[Source text Boundary: Start]
It’s a recurring theme in current events. Every few weeks, as I scour the headlines, I see yet another story about someone who is sure he has cracked the code. He has hacked the human body in such a way that he will live an unusually long life. He has come up with just the right diet, just the exercise regime, just the right concoction, just the right invention. He will reverse, or at least hold off, the effects of aging and live to be 120 or 150 or 180.
Perhaps he will. But what I always wonder is, Why would he want to? What would be the cost of living so long and why would anyone wish to pay it? I don’t mean the financial cost—you can’t take your money with you to the grave, so investing it in a longer life makes good sense. I mean the social cost, the emotional cost, the cost in grief and pain.
On a few occasions I’ve read interviews with centenarians—those who have lived more than 100 years. They are inevitably asked about the keys to their longevity, and their answers are as unique as the individuals themselves—some say love, some say luck, some say genetics, some say alcohol. You’d look in vain for that one key, that one imitable factor, that gave them twenty, thirty, or forty more years than so many of their peers.
But the great trial for such people is that they don’t just live, they out-live. The woman who celebrates her 110th birthday has invariably outlived her parents, her siblings, her husband, and the great majority of her friends. She has stood at all of their gravesides and bid them a sorrowful farewell. She has also usually outlived her children and many of her grandchildren—even those who, on their own account, have lived out their threescore and ten. Almost everyone she has ever loved, and was ever meant to love, has already come and gone. We all know we will be forgotten by the second or third generation of our descendants, but we don’t much care because we know that by that time we’ll be long gone. But what if that’s not the case? What if we are still around and they aren’t?
Those people who want to live unusually long lives are obsessed with not only living long, but also living healthy. That’s understandable—they don’t want to live 150 years if they are bedridden for the last 40 of them. And perhaps there is a way they can hack their bodies to slow the inevitable decay of muscle and the weakening of bones, to hold off the growth of cancers and the coming of Alzheimers. They may not experience the physical weakening and loss that the rest of us do, but there is little they can do to shield themselves from the compounding loss of loved ones. They can reduce the wear and tear on their bodies, but not the wear and tear on their minds, souls, and emotions as they watch the decay and death of every person they’ve ever loved.
As a form of self-protection they might then choose not to love at all. That could be their defense. But is a life without love a life worth living? As Tennyson so eloquently reminds us,
I hold it true, whate’er befall;
I feel it, when I sorrow most;
’Tis better to have loved and lost
Than never to have loved at all.
I understand the desire for a long life, and especially for those who have no firm hope for life beyond. The grave yawns dark and cold and terrifying for those who approach it with uncertainty. But for those who approach it with confidence, we understand that, in its unique way, death is a release. It is a release from the sorrow and suffering that might otherwise overwhelm us. While we lament that there must be a grave, we also anticipate that it marks the end of all sorrow and the beginning of true, lasting, uninterrupted joy.
[Source text Boundary: End]
[Exercise data Boundary: Start]
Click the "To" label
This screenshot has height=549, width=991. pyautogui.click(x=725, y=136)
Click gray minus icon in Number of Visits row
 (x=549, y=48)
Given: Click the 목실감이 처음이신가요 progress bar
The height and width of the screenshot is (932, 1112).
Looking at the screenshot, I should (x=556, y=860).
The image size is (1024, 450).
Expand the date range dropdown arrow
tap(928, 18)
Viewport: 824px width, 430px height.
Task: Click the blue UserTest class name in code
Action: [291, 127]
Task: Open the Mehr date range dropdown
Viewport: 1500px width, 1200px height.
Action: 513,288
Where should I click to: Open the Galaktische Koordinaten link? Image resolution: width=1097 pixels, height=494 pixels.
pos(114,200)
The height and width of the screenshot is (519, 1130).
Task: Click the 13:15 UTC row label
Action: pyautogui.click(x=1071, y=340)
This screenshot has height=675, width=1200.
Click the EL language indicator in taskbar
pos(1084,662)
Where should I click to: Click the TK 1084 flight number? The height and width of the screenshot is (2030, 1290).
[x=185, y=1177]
[Exercise data Boundary: End]
### What you will do
Please answer these questions from the essay on long life above, one answer per line:
1. What four answers do centenarians give when asked about the keys to their longevity?
2. Which poet is quoted in the essay?
3. For how many of 150 years do people who want long lives not want to be bedridden?

### Completed task
1. Love, luck, genetics, and alcohol.
2. Tennyson.
3. The last 40.